Can perform out of distribution tasks at least around average human level performance.

Every attempt to formally define "general intelligence" for humans has been a shitshow. IQ tests were literally designed to justify excluding immigrants and sterilizing the "feeble-minded." Modern psychometrics can't agree on whether intelligence is one thing (g factor) or many things, whether it's measurable across cultures, or whether the tests measure aptitude or just familiarity with test-taking and middle-class cultural norms.

Now we're trying to define AGI - artificial general intelligence - when we can't even define the G, much less the I. Is it "general" because it works across domains? Okay, how many domains? Is it "general" because it can learn new tasks? How quickly? With how much training data?

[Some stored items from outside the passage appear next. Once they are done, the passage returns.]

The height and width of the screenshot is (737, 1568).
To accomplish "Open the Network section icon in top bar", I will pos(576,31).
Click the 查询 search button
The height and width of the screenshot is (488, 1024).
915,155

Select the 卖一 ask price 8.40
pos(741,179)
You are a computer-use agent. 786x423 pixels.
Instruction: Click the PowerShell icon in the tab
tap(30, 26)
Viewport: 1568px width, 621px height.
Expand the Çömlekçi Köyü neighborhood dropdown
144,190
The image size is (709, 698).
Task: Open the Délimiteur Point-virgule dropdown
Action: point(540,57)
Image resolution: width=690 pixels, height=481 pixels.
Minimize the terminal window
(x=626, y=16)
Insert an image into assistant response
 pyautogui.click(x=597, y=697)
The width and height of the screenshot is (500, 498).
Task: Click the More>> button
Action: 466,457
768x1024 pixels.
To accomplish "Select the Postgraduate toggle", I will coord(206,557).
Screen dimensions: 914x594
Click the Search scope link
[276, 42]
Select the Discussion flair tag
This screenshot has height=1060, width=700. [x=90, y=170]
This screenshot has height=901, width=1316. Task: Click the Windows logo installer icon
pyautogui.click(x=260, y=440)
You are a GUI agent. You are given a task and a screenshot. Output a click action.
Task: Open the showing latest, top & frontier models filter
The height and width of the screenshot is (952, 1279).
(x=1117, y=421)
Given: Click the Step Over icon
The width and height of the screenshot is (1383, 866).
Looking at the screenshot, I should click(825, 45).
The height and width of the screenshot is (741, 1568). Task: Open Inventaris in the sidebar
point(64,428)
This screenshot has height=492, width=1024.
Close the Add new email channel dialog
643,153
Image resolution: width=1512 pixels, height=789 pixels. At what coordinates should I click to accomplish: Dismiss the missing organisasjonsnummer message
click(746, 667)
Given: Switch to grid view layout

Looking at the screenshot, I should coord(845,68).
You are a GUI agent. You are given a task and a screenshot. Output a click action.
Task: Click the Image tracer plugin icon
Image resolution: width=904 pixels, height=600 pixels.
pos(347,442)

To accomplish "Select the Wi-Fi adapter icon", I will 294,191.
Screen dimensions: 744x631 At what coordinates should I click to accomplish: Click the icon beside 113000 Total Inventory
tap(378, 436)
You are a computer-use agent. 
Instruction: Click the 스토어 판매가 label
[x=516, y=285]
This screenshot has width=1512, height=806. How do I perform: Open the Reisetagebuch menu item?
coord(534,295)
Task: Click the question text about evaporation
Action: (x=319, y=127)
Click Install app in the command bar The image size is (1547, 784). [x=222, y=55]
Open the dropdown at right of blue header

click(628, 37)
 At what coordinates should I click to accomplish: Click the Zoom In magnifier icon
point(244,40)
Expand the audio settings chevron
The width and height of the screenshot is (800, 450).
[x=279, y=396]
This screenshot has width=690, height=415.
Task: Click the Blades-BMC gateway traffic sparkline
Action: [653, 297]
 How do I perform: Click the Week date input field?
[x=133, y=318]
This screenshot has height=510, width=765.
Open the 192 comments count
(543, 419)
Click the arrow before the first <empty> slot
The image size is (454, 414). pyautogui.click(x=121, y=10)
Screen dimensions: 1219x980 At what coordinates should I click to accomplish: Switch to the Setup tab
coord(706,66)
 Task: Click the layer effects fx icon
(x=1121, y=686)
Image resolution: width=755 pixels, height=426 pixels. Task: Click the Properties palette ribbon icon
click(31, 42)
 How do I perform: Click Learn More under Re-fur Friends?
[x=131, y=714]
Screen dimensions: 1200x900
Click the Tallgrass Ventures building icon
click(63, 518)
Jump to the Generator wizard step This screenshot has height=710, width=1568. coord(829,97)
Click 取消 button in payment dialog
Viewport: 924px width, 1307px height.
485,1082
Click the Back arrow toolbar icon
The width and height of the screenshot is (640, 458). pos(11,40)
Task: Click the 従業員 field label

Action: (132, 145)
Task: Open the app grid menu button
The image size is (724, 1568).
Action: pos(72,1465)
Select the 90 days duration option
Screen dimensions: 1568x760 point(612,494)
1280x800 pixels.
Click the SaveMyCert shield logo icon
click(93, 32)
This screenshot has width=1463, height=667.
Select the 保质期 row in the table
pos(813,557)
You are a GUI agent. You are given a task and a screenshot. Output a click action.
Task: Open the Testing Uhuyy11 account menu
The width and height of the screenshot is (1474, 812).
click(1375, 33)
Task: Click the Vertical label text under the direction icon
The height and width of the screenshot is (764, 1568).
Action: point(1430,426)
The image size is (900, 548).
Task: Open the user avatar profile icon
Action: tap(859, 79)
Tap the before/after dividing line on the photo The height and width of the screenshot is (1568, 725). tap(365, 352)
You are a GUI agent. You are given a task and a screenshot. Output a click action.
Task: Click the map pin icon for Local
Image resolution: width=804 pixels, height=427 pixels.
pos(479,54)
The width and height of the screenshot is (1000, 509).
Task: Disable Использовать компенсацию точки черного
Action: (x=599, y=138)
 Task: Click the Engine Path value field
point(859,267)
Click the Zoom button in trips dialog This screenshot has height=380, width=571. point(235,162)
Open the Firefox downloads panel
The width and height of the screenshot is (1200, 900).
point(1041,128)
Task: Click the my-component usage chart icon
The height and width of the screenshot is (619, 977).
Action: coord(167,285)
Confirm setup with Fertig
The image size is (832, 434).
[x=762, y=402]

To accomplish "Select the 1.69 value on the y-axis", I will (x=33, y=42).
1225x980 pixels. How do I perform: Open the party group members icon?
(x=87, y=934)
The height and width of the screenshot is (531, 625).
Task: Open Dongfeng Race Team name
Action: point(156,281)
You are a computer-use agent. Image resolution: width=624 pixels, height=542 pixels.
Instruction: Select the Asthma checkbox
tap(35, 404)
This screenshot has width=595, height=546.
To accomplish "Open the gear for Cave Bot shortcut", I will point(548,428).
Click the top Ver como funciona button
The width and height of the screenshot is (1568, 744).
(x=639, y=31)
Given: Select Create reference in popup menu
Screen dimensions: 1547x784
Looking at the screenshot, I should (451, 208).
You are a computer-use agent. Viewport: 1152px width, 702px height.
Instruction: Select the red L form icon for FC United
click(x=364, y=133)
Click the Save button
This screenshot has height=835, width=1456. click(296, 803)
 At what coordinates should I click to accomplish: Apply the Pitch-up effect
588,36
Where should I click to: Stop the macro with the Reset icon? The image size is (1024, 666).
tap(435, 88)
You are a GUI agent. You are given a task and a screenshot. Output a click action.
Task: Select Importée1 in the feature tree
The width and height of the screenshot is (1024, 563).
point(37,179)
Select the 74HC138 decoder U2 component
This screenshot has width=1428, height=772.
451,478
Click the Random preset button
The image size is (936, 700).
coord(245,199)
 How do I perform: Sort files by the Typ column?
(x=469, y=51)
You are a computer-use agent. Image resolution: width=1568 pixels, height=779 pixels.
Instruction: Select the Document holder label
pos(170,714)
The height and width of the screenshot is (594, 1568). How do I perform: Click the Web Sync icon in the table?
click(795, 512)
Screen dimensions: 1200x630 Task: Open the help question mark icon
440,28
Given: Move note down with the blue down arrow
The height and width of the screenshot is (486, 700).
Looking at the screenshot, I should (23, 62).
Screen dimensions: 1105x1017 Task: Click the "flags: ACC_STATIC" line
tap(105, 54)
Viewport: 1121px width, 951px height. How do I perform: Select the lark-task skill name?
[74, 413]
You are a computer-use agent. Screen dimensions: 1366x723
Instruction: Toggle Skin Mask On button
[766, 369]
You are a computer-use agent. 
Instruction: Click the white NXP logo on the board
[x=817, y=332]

The goalposts have already moved a dozen times. GPT-2 couldn't do X, so X was clearly a requirement for AGI. Now models can do X, so actually X was never that important, real AGI needs Y. It's a vibes-based marketing term - like "artificial intelligence" was (per John McCarthy himself) - not a coherent technical definition.

	▲	password54321 20 hours ago \| parent [-]
		I think you are overthinking this. The ARC benchmark for fluid abstracting reasoning was made in 2019 and it still hasn't been 'solved'. So the goalposts aren't moving as much as you think they are. LLMs or neural nets have never been good with out of distribution tasks.